El economista Gonzalo Colque lo viene advirtiendo: por mucho consenso que haya entre las bancadas y el enfoque mediático lo haya barnizado con los mantras de lo ineludible, e incluso aceptando que el FMI de hoy no es el mismo de los tiempos duros de la ortodoxia de los 90, el ajuste va a tener consecuencias en las clases trabajadoras fundamentalmente.
El plan es que se apruebe este mes para que en septiembre llegue – dicen – un tercio de los recursos para afrontar varias obligaciones urgentes… pero puede ser que no se aprueben…
El otro lado
Por muchos berrinches que pueda hacer Andrónico Rodríguez – ausente incluso en redes desde el 15 de julio –, los Tupac Katari más ligados al choquehuanquismo, o el propio Álvaro García Linera y su pretendida creación de un espacio de izquierda “intelectual”; Evo Morales se ha vuelto a quedar solo en la misión de “liderar” la oposición extraparlamentaria.

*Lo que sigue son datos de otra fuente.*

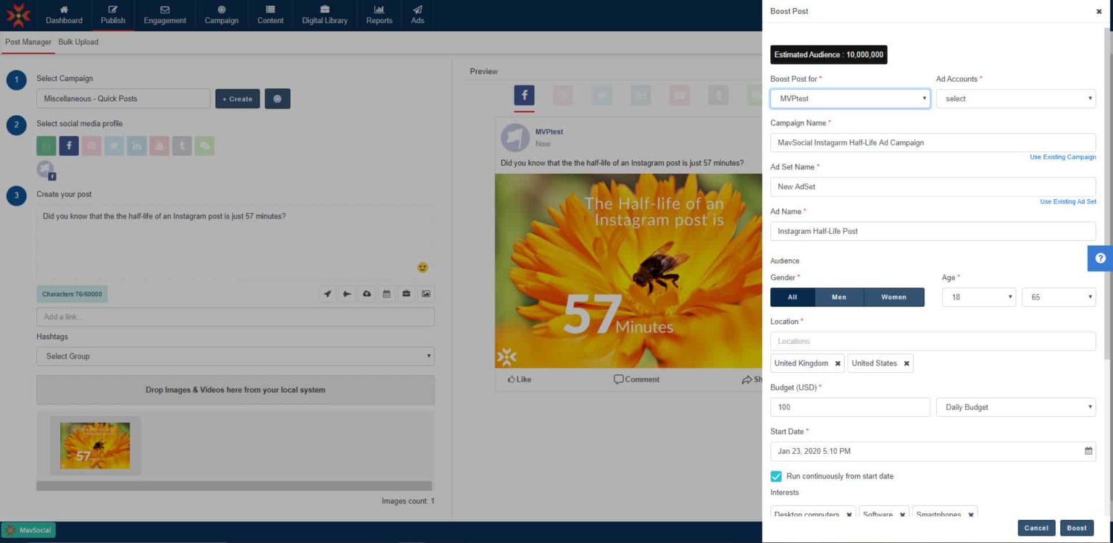This screenshot has width=1113, height=543.
Task: Open the image attachment icon in the post toolbar
Action: tap(425, 294)
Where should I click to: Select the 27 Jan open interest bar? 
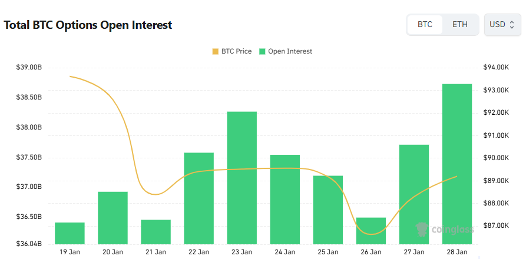[x=414, y=194]
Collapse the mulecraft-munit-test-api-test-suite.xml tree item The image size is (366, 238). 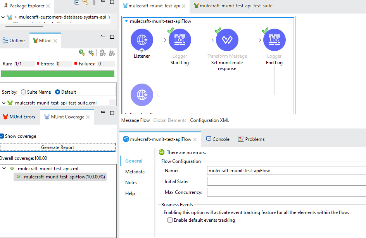click(3, 103)
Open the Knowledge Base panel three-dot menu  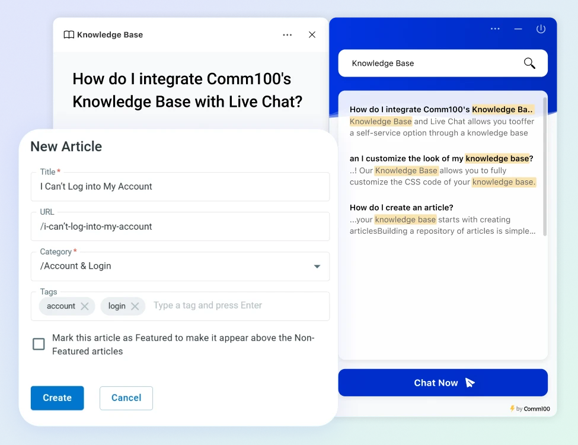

Cuenta que tiene recursos mediáticos instalados y un campo base de operaciones muy controlado; cuenta que el Gobierno lo reconoce como principal enemigo y lo mantiene vigente aun a riesgo de que le cuestionen su falta de autoridad, pero sobre todo suma que nadie haya reclamado con constancia suficiente el liderazgo de las clases populares mayoritarias en el país.
El 6 de agosto hubo un nuevo fogonazo de Edmand Lara, el vilipendiado vicepresidente que dilapidó su capital político en pocas semanas tras su posesión, pero que entró hace unos meses en periodo de rehabilitación y que parece haber logrado ordenar sus ideas y expresarlas con mayor contención y la misma claridad. Alguna vez pudo disputar el liderazgo popular al propio Morales. Veremos.